Null pointer dereference while handling the Proc class (another reproducible PoC)

[gwangmu]

Description

We found a null-dereference (again) while handling the Proc class in the latest commit (as of Sep 25, 2023). The triggering condition is very similar to issue #6052, but the crash location was changed to eval_under. In this case, we only found one PoC.

Proof of Concept

$ mruby <poc_file>

poc.zip

Stack Trace

AddressSanitizer:DEADLYSIGNAL
=================================================================
==68918==ERROR: AddressSanitizer: SEGV on unknown address 0x000000000002 (pc 0x55df25a871b4 bp 0x7ffe683396d0 sp 0x7ffe68339340 T0)
==68918==The signal is caused by a READ memory access.
==68918==Hint: address points to the zero page.
    #0 0x55df25a871b4 in eval_under vm.c
    #1 0x55df25a8774b in mrb_obj_instance_eval (/workspaces/mruby/build/host/bin/mruby+0x2d274b) (BuildId: 0a113734787eca1796aff6ada4c1c52fabbcebe2)
    #2 0x55df25ce8500 in f_instance_eval eval.c
    #3 0x55df25a9de3b in mrb_vm_exec (/workspaces/mruby/build/host/bin/mruby+0x2e8e3b) (BuildId: 0a113734787eca1796aff6ada4c1c52fabbcebe2)
    #4 0x55df25a8a21f in mrb_vm_run (/workspaces/mruby/build/host/bin/mruby+0x2d521f) (BuildId: 0a113734787eca1796aff6ada4c1c52fabbcebe2)
    #5 0x55df25a8447e in mrb_top_run (/workspaces/mruby/build/host/bin/mruby+0x2cf47e) (BuildId: 0a113734787eca1796aff6ada4c1c52fabbcebe2)
    #6 0x55df25b33d1e in mrb_load_exec (/workspaces/mruby/build/host/bin/mruby+0x37ed1e) (BuildId: 0a113734787eca1796aff6ada4c1c52fabbcebe2)
    #7 0x55df25b34db7 in mrb_load_detect_file_cxt (/workspaces/mruby/build/host/bin/mruby+0x37fdb7) (BuildId: 0a113734787eca1796aff6ada4c1c52fabbcebe2)
    #8 0x55df2598ae06 in main (/workspaces/mruby/build/host/bin/mruby+0x1d5e06) (BuildId: 0a113734787eca1796aff6ada4c1c52fabbcebe2)
    #9 0x7f951a420d8f in __libc_start_call_main csu/../sysdeps/nptl/libc_start_call_main.h:58:16
    #10 0x7f951a420e3f in __libc_start_main csu/../csu/libc-start.c:392:3
    #11 0x55df258c98d4 in _start (/workspaces/mruby/build/host/bin/mruby+0x1148d4) (BuildId: 0a113734787eca1796aff6ada4c1c52fabbcebe2)

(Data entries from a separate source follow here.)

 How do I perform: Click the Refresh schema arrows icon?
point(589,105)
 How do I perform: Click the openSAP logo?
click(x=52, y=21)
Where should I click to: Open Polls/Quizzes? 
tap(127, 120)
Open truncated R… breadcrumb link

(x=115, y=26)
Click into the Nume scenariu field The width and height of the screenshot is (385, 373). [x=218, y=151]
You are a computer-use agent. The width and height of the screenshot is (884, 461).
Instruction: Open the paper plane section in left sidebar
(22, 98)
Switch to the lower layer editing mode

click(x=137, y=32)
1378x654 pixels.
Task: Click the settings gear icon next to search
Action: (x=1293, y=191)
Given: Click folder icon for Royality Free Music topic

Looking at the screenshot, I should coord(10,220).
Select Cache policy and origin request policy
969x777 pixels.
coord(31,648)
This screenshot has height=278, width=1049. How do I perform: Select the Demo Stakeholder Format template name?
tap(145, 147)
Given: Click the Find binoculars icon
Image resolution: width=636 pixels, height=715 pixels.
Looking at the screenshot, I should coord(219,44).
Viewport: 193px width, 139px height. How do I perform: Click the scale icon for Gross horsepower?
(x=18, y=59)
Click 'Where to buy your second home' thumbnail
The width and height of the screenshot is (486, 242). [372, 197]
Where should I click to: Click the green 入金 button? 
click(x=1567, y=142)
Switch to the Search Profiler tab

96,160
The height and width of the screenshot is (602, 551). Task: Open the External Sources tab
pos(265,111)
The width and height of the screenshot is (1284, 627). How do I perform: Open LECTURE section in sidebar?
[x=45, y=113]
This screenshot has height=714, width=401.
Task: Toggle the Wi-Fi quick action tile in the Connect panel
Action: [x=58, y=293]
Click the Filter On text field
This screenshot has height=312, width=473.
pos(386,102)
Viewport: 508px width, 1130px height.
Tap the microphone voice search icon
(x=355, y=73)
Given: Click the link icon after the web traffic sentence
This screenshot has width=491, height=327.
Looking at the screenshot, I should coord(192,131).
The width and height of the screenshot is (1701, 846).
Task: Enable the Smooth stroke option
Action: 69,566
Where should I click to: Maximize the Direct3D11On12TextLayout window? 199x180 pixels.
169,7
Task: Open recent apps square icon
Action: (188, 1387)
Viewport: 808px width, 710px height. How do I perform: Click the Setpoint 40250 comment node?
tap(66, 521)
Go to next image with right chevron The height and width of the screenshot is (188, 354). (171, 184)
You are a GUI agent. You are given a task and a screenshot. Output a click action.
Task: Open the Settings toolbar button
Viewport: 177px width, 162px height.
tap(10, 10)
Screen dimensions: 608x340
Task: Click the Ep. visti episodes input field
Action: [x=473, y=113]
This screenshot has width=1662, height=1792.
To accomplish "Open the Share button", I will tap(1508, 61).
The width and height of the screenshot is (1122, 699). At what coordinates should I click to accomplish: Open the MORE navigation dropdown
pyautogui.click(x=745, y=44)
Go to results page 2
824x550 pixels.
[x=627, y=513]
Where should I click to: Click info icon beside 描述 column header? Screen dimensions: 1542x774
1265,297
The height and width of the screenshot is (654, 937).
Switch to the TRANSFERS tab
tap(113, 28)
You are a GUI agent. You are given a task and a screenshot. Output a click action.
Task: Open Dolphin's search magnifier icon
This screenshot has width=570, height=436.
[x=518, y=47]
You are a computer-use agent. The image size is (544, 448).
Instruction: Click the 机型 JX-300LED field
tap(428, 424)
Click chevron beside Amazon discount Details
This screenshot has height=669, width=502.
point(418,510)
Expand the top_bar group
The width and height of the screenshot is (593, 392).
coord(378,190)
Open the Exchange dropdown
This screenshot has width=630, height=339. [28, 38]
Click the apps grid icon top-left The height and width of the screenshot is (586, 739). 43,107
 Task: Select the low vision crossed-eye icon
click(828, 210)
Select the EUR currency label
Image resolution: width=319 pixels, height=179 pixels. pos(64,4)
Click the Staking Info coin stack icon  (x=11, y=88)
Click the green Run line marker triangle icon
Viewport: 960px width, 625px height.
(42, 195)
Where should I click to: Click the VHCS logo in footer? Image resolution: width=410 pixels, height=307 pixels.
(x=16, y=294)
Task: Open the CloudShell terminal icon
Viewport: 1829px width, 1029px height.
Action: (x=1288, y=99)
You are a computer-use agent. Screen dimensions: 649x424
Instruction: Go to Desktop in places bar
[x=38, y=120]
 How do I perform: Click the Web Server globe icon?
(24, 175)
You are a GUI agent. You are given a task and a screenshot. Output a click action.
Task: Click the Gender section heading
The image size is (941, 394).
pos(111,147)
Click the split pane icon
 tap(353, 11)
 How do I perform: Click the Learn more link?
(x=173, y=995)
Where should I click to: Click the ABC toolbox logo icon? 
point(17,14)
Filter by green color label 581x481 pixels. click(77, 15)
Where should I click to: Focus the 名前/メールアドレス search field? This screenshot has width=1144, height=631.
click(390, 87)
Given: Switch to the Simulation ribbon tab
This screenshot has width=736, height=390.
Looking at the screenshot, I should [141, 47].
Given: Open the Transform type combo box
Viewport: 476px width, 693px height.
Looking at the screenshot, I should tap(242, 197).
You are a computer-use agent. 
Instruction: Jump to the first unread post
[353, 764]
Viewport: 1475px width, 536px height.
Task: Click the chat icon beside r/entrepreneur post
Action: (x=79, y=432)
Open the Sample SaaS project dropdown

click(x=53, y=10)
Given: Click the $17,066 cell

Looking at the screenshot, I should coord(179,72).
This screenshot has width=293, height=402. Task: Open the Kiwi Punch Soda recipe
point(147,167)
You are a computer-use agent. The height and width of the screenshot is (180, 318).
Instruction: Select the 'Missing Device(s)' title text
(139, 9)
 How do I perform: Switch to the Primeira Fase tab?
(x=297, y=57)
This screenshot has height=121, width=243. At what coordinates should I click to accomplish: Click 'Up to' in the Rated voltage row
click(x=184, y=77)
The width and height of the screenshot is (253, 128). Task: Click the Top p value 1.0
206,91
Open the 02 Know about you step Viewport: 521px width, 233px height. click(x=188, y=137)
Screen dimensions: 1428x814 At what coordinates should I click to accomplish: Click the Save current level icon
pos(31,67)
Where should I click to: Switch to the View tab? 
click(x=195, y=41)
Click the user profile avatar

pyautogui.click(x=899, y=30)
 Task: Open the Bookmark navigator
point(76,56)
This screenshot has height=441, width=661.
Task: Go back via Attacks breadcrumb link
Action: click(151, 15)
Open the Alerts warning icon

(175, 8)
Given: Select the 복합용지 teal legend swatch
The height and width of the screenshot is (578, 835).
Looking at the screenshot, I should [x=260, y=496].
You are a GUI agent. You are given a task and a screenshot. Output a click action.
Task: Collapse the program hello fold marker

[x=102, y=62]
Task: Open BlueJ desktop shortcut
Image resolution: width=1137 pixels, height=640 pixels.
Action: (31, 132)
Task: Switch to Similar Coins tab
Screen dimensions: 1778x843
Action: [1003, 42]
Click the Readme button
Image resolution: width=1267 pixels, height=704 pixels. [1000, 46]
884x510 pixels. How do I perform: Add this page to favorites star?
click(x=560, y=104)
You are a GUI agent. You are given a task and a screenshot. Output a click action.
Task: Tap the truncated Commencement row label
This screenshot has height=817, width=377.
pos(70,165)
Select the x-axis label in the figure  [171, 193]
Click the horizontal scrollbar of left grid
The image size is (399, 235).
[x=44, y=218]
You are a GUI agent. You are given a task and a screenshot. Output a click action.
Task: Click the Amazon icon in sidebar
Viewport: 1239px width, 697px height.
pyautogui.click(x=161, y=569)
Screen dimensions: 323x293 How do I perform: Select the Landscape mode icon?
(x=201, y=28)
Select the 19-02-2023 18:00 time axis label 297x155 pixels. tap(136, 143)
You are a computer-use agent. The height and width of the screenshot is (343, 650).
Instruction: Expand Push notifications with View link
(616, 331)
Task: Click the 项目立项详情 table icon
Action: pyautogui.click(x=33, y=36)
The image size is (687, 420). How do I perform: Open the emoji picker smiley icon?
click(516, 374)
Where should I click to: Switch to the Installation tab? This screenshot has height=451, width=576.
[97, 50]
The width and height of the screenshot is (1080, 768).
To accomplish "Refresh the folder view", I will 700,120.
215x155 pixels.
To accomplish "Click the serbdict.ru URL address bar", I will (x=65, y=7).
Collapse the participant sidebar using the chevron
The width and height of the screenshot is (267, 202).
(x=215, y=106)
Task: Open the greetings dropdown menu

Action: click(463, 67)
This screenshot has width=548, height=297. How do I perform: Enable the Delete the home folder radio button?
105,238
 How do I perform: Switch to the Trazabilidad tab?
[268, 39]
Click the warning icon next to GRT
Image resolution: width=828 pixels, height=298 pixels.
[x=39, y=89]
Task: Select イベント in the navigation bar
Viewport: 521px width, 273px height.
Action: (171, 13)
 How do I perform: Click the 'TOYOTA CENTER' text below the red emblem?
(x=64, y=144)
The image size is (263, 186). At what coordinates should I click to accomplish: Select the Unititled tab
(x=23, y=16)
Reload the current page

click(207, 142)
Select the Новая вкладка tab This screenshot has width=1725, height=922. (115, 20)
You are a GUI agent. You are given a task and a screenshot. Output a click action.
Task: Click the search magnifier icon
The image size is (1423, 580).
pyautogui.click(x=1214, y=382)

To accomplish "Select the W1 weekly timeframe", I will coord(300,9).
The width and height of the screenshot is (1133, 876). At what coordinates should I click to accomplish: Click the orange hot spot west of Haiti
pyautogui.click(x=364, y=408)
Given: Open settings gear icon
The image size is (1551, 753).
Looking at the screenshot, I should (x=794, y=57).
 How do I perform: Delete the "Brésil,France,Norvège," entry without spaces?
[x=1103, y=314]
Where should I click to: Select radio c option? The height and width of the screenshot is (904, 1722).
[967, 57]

AddressSanitizer can not provide additional info.
SUMMARY: AddressSanitizer: SEGV vm.c in eval_under
==68918==ABORTING

Environment

Ubuntu 20.04
Intel(R) Xeon(R) Gold 5218 CPU @ 2.30GHz
Memory: 64 GB

Affected Version

v3.2.0 (commit 15bb6a9, latest as of 2023-09-25)
v3.2.0 (commit 5956496)

Many thanks for maintaining mruby. :)

[dearblue]

In CRuby, Proc.allocate raises an exception, so mruby may want to follow suit.